SparkContext: Error initializing SparkContext while Running Spark Job via google DataProc - Debian

AAA
January 10, 2022
165 views
0 votes
2 Answers

SparkContext: Error initializing SparkContext while Running Spark Job via google DataProc

After I upgraded the google dataproc version from 1.3.62-debian9 to 1.4-debian, all spark data proc jobs started falling with an error:

22/01/09 00:36:50 INFO org.spark_project.jetty.server.Server: Started 3339ms
22/01/09 00:36:50 INFO org.spark_project.jetty.server.AbstractConnector: Started 
22/01/09 00:36:50 WARN org.apache.spark.scheduler.FairSchedulableBuilder: Fair 
Scheduler configuration file not found so jobs will be scheduled in FIFO order. To use 
fair scheduling, configure pools in fairscheduler.xml or set 
spark.scheduler.allocation.file to a file that contains the configuration.

ERROR org.apache.spark.SparkContext: Error initializing SparkContext.

java.lang.NumberFormatException: For input string: "30s"
at java.lang.NumberFormatException.forInputString(NumberFormatException.java:65)
at java.lang.Long.parseLong(Long.java:589)
at java.lang.Long.parseLong(Long.java:631)
at org.apache.hadoop.conf.Configuration.getLong(Configuration.java:1441)
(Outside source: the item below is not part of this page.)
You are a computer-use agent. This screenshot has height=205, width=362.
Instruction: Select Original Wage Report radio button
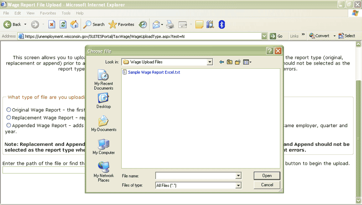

I don’t set ’30s’ in spark configration file or in sparkConf object.

initialize SparkContext in my code:

val conf = new SparkConf().setAppName(getMainName().toString)

val sc = new SparkContext(conf)

spark version – 2.3.0

I saw that the default setting of ׳spark.scheduler.maxRegisteredResourcesWaitingTime׳ has the same value
(https://spark.apache.org/docs/latest/configuration.html#spark-configuration) But I did not change or update it.
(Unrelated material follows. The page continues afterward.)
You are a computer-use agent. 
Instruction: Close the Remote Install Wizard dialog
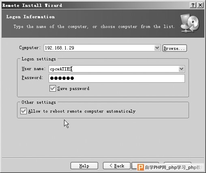click(x=200, y=5)
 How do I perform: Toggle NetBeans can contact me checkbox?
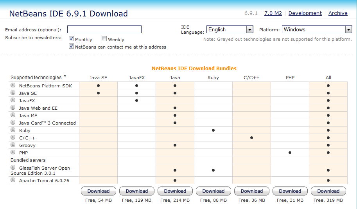click(x=72, y=46)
I do not understand where this value comes from and why it is related to updating the dataproc.

Answers

Chosen as BEST ANSWER
- AAA
- January 11, 2022 at 9:16 am
- 0 votes
0
it's related to 'apache hadoop' - they adding a time unit to hdfs-default.xml.

more info about the issue - https://issues.apache.org/jira/browse/HDFS-12920 Apache Tez Job fails due to java.lang.NumberFormatException for input string: "30s"

(Edit)

- IgorDvorzhak
- January 11, 2022 at 7:54 pm
- 0 votes
0
1.4 image is approaching EOL too, may you try 1.5 instead?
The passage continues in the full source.